🤖 AI Summary
Existing continuous emotion recognition methods often overlook the inherent ambiguity of emotions or model it as static, independent variables, failing to capture its temporal dynamic nature. This work proposes a novel fuzzy ordinal emotion modeling framework that explicitly represents emotional ambiguity as time-evolving ordinal relationships—quantified via temporal change rates—to jointly model both bounded and unbounded emotion trajectories. Integrating ordinal regression with ambiguity-aware mechanisms, the framework captures relative emotional shifts and uncertainty dynamics in a unified manner. Evaluated on RECOLA and GameVibe, it achieves state-of-the-art CCC and SDA scores under unbounded annotations, and yields significant SDA improvements under bounded annotations. The approach advances continuous emotion modeling by explicitly encoding ambiguity’s temporal evolution, thereby enhancing robustness to label uncertainty and improving representation of affective dynamics.
📝 Abstract
Emotions are inherently ambiguous and dynamic phenomena, yet existing continuous emotion recognition approaches either ignore their ambiguity or treat ambiguity as an independent and static variable over time.

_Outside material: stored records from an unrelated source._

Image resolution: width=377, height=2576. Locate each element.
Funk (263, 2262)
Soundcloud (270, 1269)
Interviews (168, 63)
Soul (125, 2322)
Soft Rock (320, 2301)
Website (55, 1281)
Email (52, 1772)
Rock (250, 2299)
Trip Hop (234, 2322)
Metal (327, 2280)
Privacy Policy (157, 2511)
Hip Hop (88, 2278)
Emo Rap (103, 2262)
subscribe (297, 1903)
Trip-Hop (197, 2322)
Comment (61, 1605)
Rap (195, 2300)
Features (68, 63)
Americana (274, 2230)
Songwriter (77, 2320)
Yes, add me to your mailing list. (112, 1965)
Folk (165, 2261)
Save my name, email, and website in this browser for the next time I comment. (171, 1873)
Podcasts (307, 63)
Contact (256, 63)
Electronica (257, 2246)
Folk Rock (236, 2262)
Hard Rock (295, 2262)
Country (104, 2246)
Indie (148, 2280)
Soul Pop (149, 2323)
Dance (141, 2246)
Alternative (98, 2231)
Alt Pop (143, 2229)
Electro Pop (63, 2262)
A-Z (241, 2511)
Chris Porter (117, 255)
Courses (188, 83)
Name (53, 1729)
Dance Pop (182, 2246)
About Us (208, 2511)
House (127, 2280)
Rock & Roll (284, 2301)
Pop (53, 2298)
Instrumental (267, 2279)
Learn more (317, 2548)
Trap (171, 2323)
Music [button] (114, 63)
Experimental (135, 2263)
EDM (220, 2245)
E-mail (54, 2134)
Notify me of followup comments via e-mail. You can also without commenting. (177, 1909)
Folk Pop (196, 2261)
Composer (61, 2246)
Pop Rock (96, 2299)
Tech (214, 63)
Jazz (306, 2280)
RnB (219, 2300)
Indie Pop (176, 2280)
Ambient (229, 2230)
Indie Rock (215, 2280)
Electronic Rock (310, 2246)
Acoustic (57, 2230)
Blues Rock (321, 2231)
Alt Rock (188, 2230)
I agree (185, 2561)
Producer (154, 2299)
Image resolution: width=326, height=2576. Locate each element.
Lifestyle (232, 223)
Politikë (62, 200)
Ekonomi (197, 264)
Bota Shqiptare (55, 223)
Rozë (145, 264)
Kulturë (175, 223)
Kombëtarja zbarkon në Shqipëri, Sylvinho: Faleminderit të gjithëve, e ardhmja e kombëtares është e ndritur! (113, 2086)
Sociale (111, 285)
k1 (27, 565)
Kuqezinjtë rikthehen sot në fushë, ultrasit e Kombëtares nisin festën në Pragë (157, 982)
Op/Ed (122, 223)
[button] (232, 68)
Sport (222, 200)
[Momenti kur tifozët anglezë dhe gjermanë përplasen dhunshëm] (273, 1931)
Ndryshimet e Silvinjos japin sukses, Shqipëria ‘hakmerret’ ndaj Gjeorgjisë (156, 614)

Motivated by this gap in the literature, in this paper we introduce emph{ambiguity-aware ordinal} emotion representations, a novel framework that captures both the ambiguity present in emotion annotation and the inherent temporal dynamics of emotional traces. Specifically, we propose approaches that model emotion ambiguity through its rate of change. We evaluate our framework on two affective corpora -- RECOLA and GameVibe -- testing our proposed approaches on both bounded (arousal, valence) and unbounded (engagement) continuous traces. Our results demonstrate that ordinal representations outperform conventional ambiguity-aware models on unbounded labels, achieving the highest Concordance Correlation Coefficient (CCC) and Signed Differential Agreement (SDA) scores, highlighting their effectiveness in modeling the traces' dynamics. For bounded traces, ordinal representations excel in SDA, revealing their superior ability to capture relative changes of annotated emotion traces.